Parents who want their kids to return to the classroom need to “get to a place where you can convey sincerely that you do want your child to go to school,” before speaking with their children, according to David Schonfeld, the director of the National Center for School Crisis and Bereavement at Children’s Hospital Los Angeles. Schonfeld recommended parents be the ones to inform their kids about tragedies like school shootings, rather than letting them learn about such events from their peers or social media.
He said moments like these are opportunities to model how to cope with stressful news. “You can also and should communicate to kids that the news is unsettling and it did make you a little worried, but then talk about and focus on what you did to cope with the concern,” he said.
Parents fed up, worrying
Wednesday was supposed to be a special day for Katie Hathaway.

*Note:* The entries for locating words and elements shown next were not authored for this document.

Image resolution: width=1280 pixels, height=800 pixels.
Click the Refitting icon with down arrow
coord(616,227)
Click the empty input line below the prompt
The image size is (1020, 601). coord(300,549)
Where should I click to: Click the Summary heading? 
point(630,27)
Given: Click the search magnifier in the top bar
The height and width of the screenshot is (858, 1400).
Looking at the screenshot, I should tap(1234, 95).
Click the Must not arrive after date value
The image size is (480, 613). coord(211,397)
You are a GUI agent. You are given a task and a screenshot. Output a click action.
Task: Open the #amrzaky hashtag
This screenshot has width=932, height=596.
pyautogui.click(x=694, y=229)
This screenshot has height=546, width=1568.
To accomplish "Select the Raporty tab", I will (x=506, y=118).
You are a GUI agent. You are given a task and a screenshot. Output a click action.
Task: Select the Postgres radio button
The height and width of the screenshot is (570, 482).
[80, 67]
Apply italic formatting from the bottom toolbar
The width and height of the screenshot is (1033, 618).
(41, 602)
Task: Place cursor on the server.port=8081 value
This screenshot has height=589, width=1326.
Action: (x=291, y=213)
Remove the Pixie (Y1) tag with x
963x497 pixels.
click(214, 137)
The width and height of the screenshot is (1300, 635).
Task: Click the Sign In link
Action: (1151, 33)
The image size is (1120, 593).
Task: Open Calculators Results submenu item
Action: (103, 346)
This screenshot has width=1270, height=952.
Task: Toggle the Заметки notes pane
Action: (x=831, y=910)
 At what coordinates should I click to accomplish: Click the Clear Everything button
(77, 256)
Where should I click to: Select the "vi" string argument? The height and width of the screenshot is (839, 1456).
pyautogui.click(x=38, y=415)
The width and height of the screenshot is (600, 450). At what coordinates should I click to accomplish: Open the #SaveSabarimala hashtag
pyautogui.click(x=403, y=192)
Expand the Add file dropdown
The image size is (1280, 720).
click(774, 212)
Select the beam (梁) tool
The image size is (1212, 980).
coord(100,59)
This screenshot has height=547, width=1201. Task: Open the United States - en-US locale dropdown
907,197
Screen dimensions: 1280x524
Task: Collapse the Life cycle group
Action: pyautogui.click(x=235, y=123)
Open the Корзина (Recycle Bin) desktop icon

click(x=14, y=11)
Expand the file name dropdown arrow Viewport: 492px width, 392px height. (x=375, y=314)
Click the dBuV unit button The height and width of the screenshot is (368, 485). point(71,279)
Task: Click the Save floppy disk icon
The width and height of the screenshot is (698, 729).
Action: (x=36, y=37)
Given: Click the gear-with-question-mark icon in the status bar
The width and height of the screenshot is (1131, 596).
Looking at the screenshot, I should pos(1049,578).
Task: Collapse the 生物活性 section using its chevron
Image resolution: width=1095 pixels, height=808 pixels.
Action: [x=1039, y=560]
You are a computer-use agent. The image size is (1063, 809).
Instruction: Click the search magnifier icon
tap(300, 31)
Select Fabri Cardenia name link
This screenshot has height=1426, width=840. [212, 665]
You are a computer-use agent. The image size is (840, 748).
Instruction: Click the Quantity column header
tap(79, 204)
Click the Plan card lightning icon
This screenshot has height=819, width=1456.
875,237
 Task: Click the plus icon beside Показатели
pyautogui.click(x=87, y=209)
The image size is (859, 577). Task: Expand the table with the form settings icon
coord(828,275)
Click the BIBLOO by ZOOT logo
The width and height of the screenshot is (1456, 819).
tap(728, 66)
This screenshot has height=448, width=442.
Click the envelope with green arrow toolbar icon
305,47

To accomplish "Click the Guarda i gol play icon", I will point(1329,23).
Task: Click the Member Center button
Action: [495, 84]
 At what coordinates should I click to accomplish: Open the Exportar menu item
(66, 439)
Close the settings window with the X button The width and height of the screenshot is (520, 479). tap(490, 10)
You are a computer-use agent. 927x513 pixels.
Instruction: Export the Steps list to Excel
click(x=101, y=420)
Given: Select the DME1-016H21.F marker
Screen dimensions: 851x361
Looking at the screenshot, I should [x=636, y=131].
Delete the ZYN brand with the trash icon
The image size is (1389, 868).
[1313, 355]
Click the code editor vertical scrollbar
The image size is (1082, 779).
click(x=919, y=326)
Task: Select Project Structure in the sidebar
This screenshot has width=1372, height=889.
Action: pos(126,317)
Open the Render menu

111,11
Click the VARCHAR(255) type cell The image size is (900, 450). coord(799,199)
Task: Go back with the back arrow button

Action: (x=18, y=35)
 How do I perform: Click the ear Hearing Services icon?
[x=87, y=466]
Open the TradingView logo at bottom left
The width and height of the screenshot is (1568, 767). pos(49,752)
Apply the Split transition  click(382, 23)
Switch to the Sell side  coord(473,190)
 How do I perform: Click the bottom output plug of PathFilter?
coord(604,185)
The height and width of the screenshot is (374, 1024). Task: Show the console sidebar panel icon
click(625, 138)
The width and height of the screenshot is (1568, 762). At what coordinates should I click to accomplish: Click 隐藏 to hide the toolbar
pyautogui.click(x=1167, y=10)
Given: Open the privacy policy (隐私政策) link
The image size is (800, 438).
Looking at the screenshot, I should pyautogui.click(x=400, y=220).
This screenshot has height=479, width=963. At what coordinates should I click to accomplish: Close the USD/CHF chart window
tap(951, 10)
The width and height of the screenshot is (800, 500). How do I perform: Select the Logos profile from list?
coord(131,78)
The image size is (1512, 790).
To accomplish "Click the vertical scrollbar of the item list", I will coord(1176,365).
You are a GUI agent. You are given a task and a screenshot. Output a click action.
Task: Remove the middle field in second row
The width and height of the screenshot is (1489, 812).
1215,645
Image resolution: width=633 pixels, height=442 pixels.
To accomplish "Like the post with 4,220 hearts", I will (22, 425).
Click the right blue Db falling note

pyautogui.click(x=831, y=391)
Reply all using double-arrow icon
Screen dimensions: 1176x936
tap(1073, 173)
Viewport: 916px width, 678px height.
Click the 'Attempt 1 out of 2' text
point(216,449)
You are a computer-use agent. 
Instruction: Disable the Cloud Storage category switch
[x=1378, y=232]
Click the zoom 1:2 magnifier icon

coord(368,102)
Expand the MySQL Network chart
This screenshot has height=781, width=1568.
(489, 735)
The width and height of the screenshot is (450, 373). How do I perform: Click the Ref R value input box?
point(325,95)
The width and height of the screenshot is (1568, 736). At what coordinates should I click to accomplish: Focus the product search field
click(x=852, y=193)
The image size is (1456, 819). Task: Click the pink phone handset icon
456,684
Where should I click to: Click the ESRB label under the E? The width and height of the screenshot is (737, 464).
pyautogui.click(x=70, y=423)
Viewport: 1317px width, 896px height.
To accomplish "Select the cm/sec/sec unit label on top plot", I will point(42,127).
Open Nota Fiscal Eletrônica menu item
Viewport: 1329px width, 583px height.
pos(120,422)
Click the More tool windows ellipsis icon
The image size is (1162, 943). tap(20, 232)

It was her younger son’s 14th birthday. Her family enjoyed a nice dinner, but the mother of two in Neptune Beach, Florida, couldn’t steer her thoughts from the news out of Georgia.
Around 8:30 p.m., her 15-year-old son’s principal called to say security would be heightened at school on Thursday. The school had received an online threat, the principal said in a robocall, and although administrators ultimately deemed it not credible, the school would be on lockdown (but still hold classes) out of an abundance of caution.
Hathaway broke down crying. On top of the Georgia shooting, the update from her older son’s school left her overwhelmed and worried. After he and his brother departed on their bikes the next morning, she texted him that she loved him. There were cops everywhere, he texted back.
Like many moms, she is tired of wondering how her children could be traumatized by the fear of being gunned down at school.
“I’m sick of holding my breath,” she said.